PASSAGE SHOWN:
R/mahRain.R

Defines functions .classwiseMahalanobisRain .mahDist

Documented in .classwiseMahalanobisRain .mahDist

#' @include global.R
#' @include themes.R
#' @import methods
#' @import stats
NULL

#' Mahalanobis distance of droplets from a distribution.
#'
#' Find the Mahalanobis distance of all droplets from a given distribution.
#'
#' @param droplets A data frame of droplets with \code{Ch1.Amplitude} and
#' \code{Ch2.Amplitude} columns.
#' @param clusStats A list of statistics for a cluster generated by
#' \code{\link{classStats}}. This should have a \code{mean}, \code{cov} and
#' \code{cov.inv} values.
#'
#' @return A vector of numbers, where each one corresponds to the distance of
#' that droplet from the given distribution.
#'
#' @author Anthony Chiu, \email{anthony.chiu@cruk.manchester.ac.uk}

.mahDist <- function(droplets, clusStats) {
  if(is.null(clusStats$cov.inv)) {
    return(0)
  } else {
    n <- seq_along(nrow(droplets))
    x <- split(droplets[, c("Ch1.Amplitude", "Ch2.Amplitude")], n)
    mapply(mahalanobis, x,
           MoreArgs=list(center=clusStats$mean, cov=clusStats$cov.inv,
                         inverted=TRUE))
  }
}

#' Fuzzy clusters by bivariate normal distributions.

MATERIAL SHOWN:
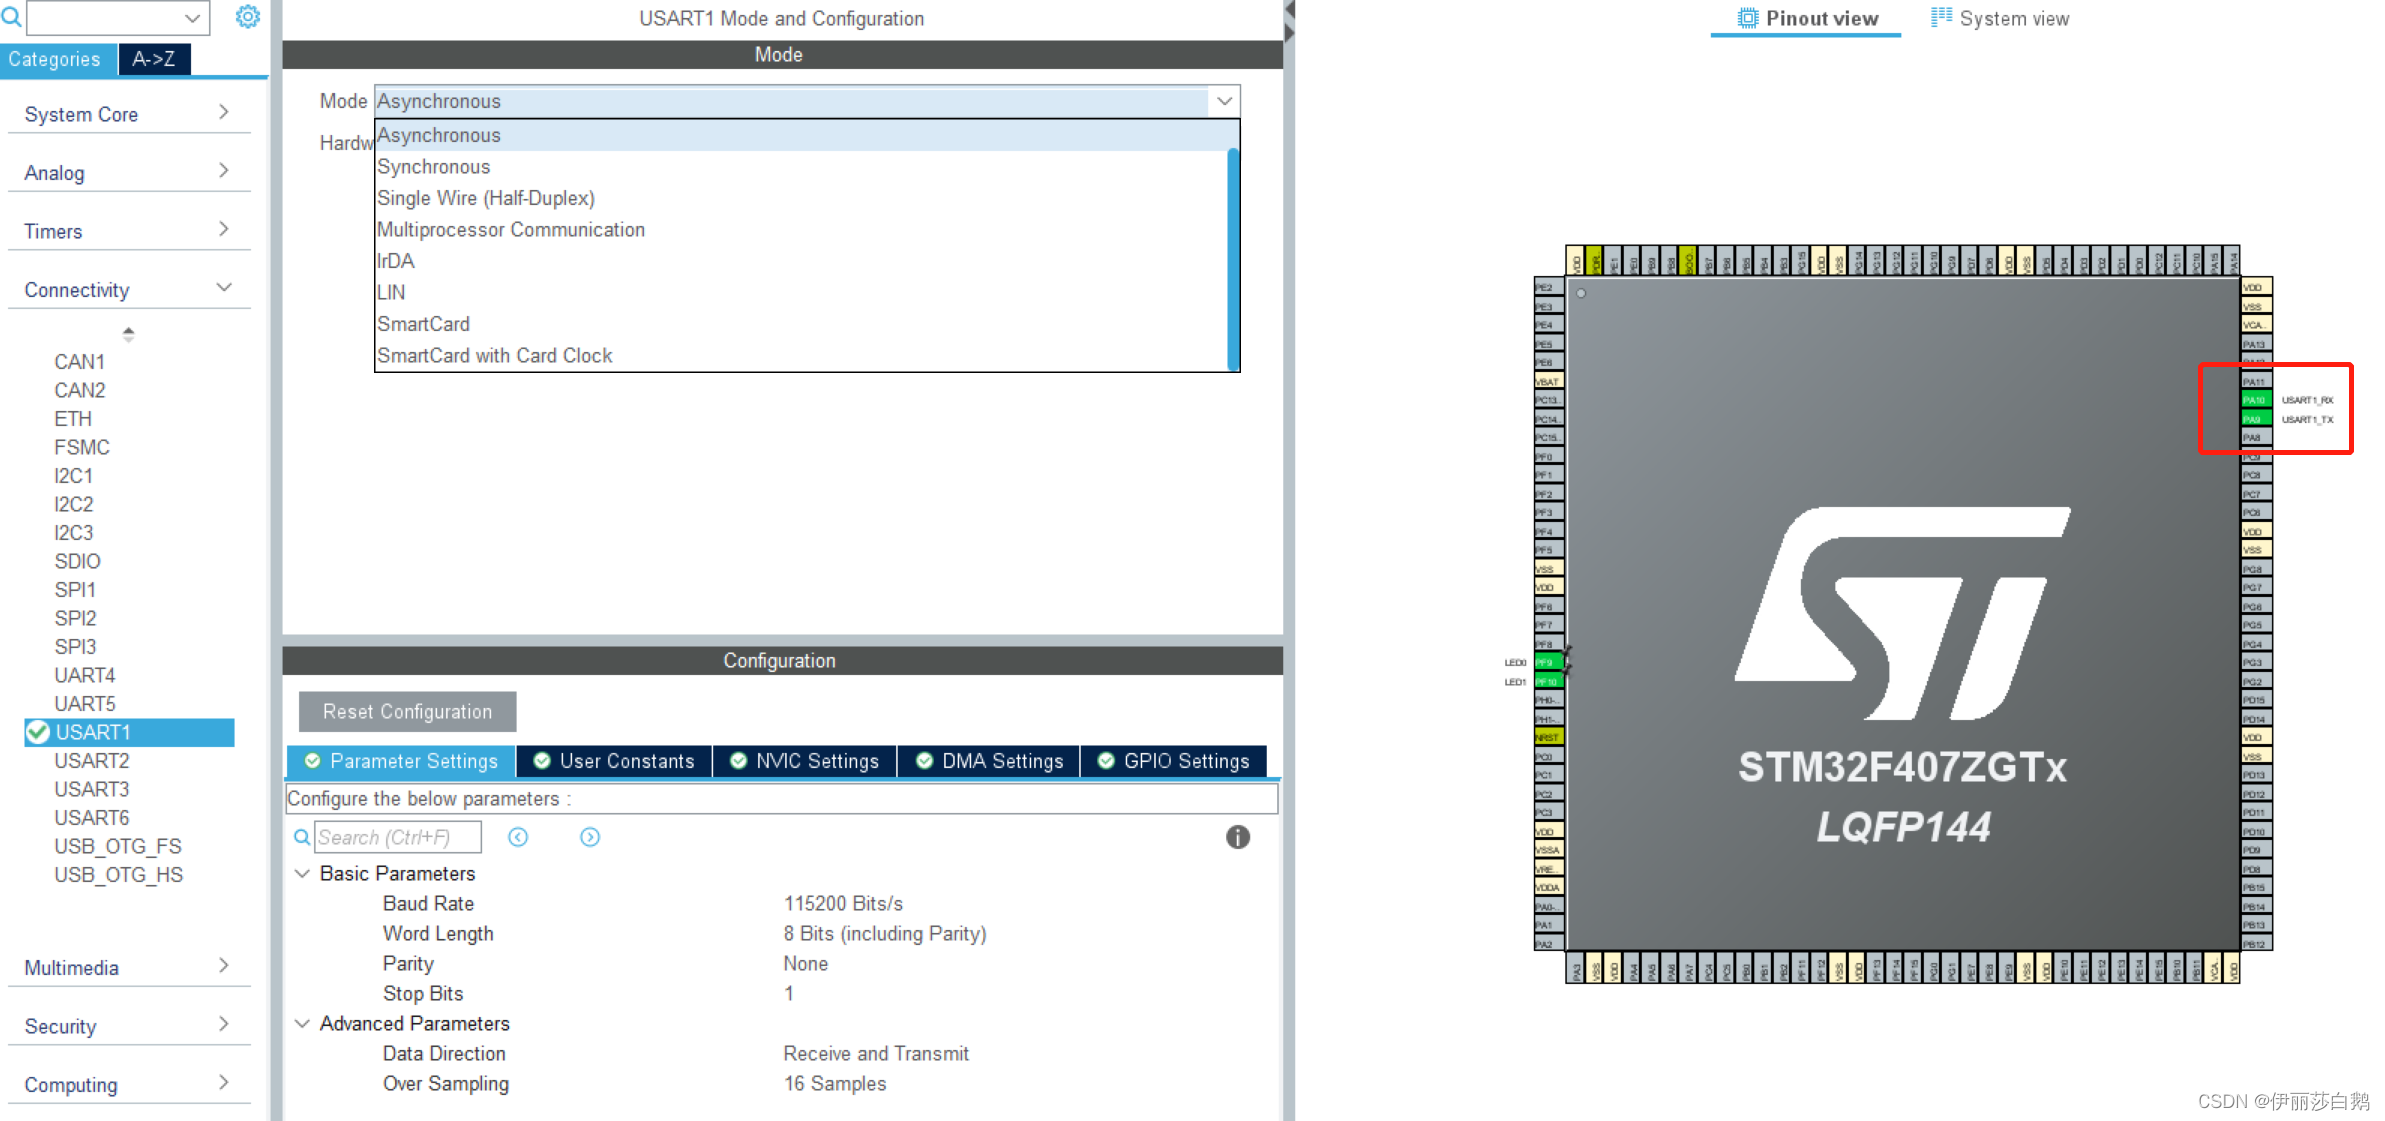2385x1121 pixels.
Task: Toggle the PA9 USART1_TX pin
Action: (2256, 419)
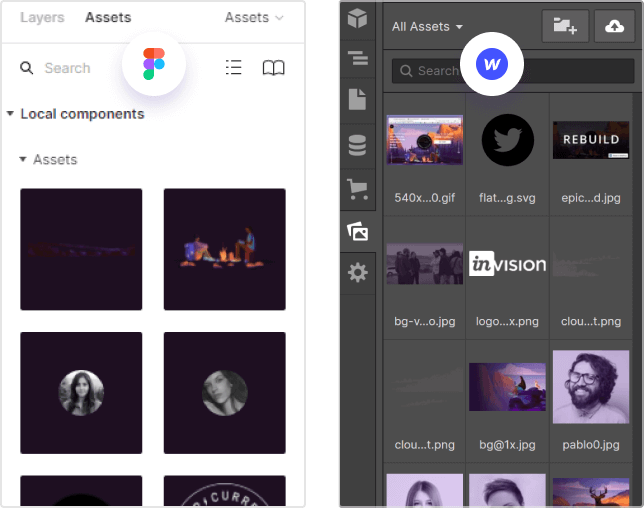This screenshot has width=644, height=508.
Task: Open the Figma team library book icon
Action: pos(273,68)
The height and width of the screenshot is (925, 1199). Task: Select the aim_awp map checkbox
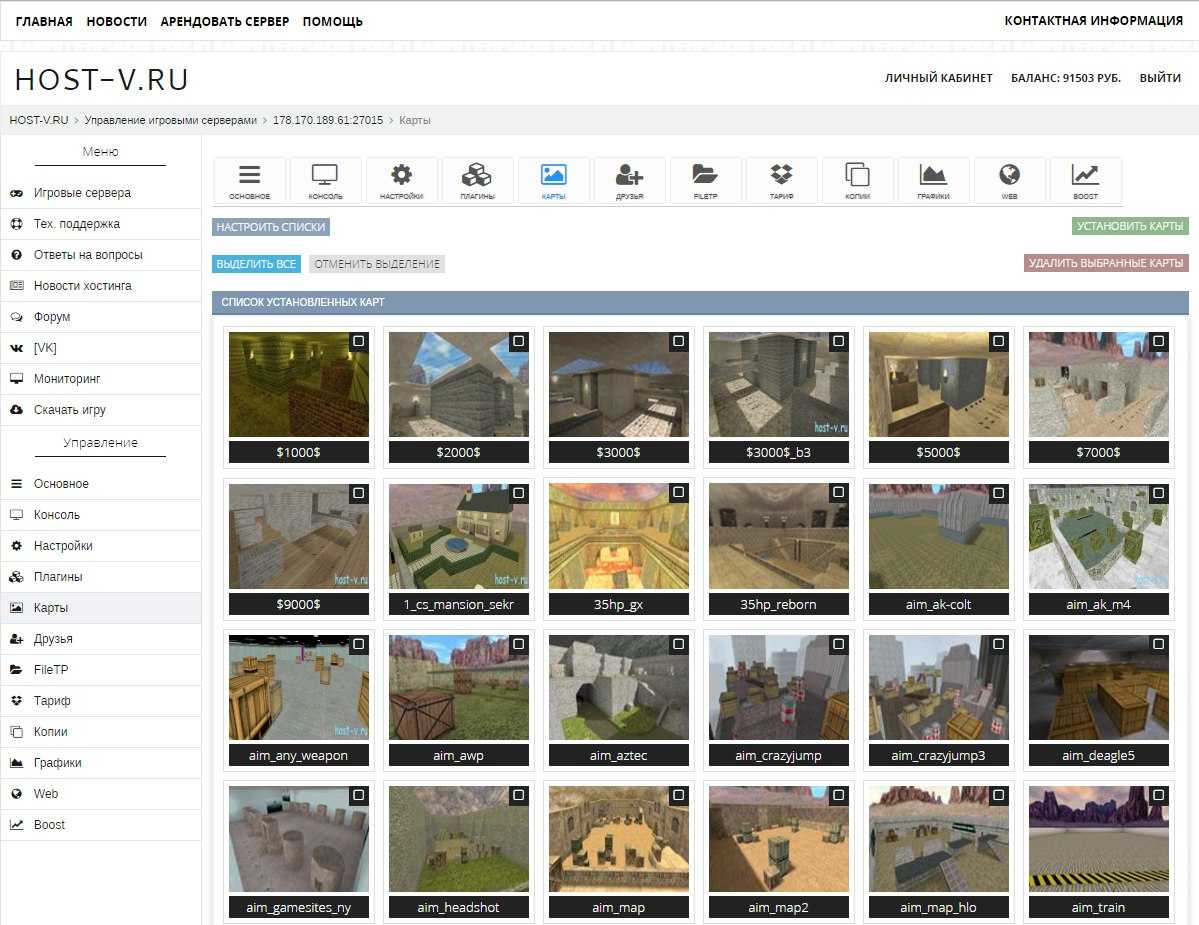(x=519, y=644)
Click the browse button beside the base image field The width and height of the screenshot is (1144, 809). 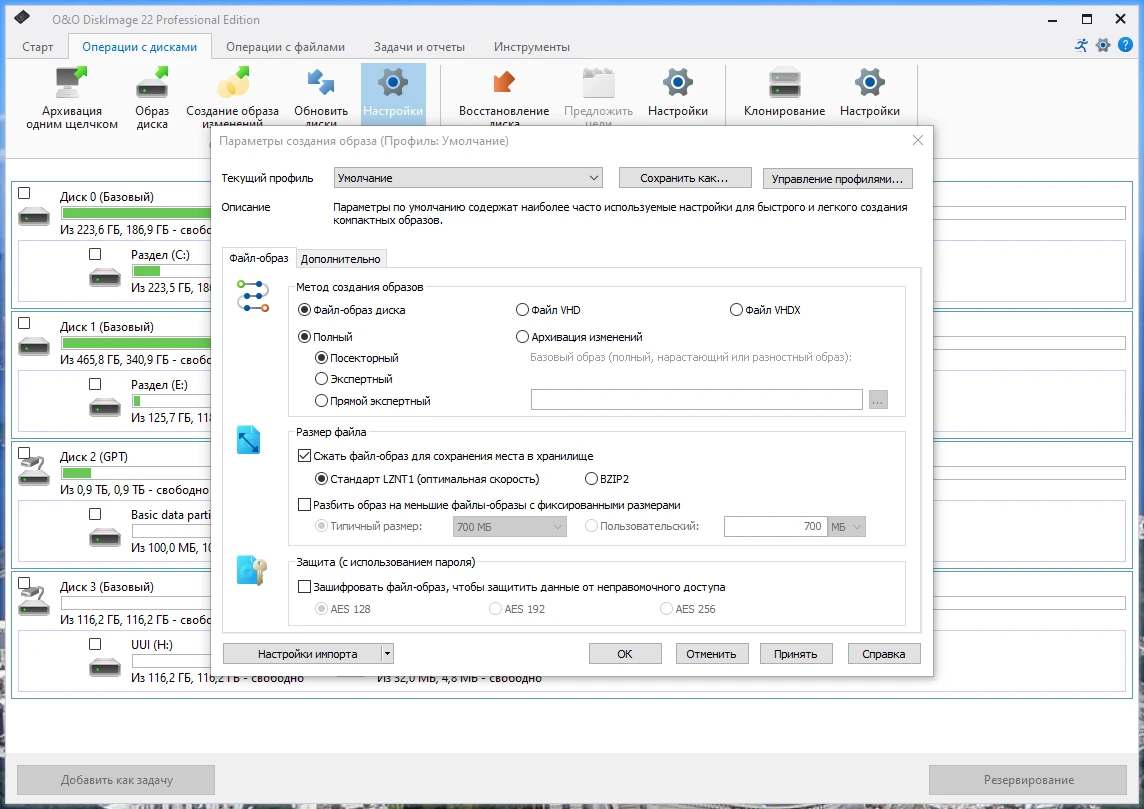(878, 400)
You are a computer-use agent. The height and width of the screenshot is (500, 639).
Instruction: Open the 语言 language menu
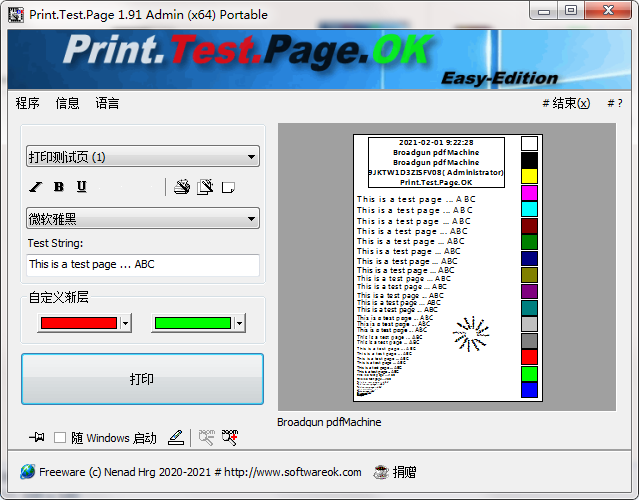(107, 103)
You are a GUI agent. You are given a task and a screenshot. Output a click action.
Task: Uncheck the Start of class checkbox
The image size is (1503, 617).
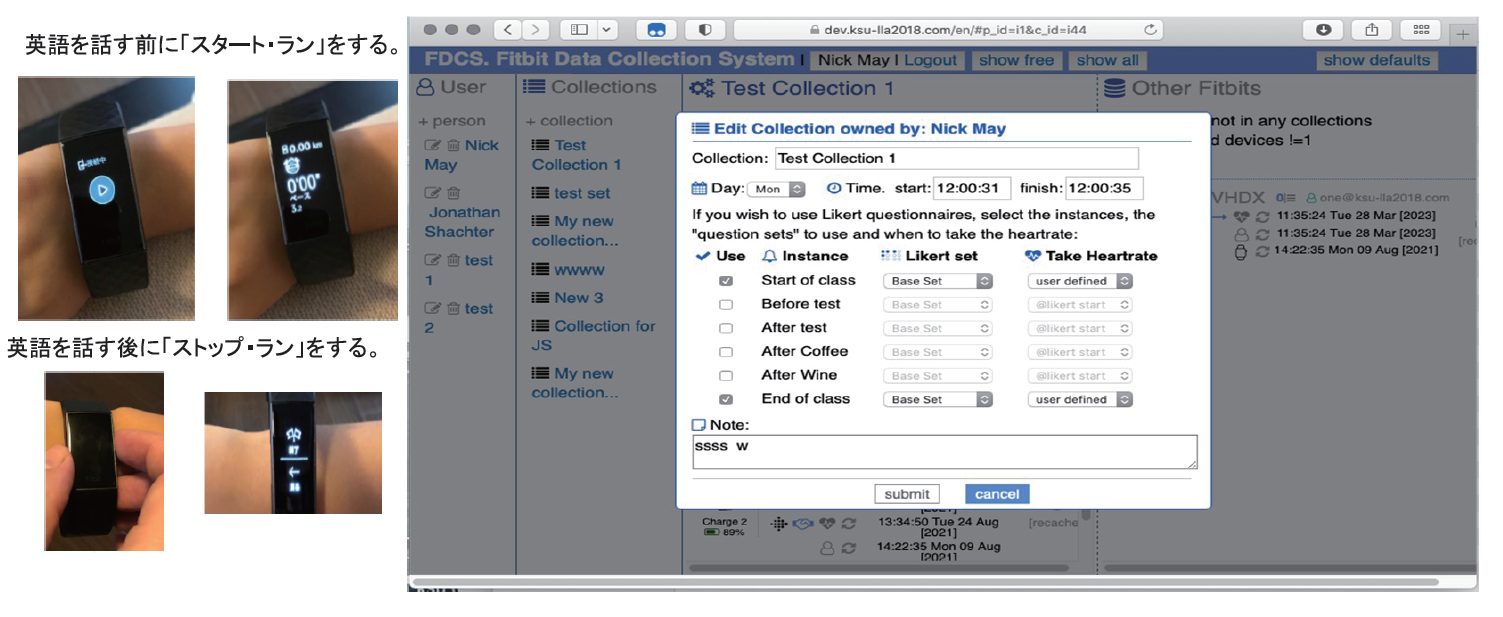pyautogui.click(x=726, y=281)
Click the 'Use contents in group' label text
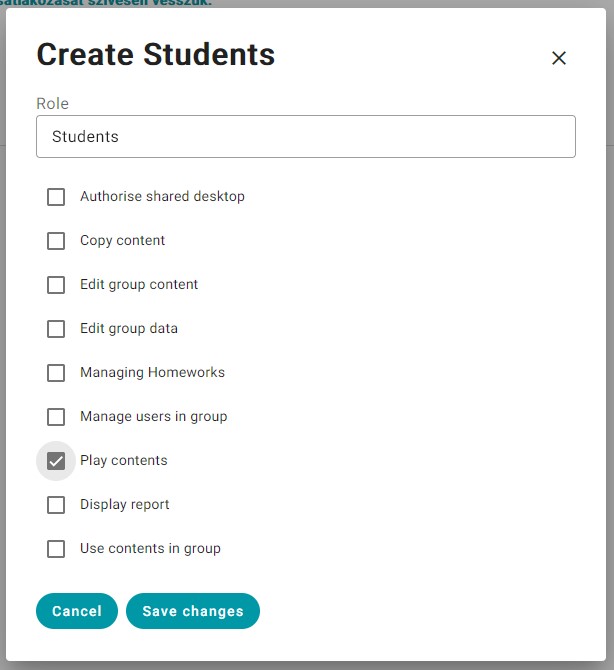The image size is (614, 670). pos(150,549)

EXERCISE SET:
**1.** Do these statements agree with the mahRain.R source? For each, answer yes or no and quote the words of the source that decide it.
(a) The function .mahDist returns 0 when clusStats has no cov.inv value.
(b) The droplets data frame is described as having Ch1.Amplitude and Ch3.Amplitude columns.
(c) The call to mahalanobis passes inverted set to FALSE.
**2.** Write out the mahRain.R source from "#' @param clusStats" to "the given distribution.", switching "distribution" to "cluster".

WRITTEN RESPONSES:
**1.**
(a) Yes: "if(is.null(clusStats$cov.inv)) {" followed by "return(0)"
(b) No: "\code{Ch2.Amplitude} columns."
(c) No: "inverted=TRUE"

**2.**
#' @param clusStats A list of statistics for a cluster generated by
#' \code{\link{classStats}}. This should have a \code{mean}, \code{cov} and
#' \code{cov.inv} values.
#'
#' @return A vector of numbers, where each one corresponds to the distance of
#' that droplet from the given cluster.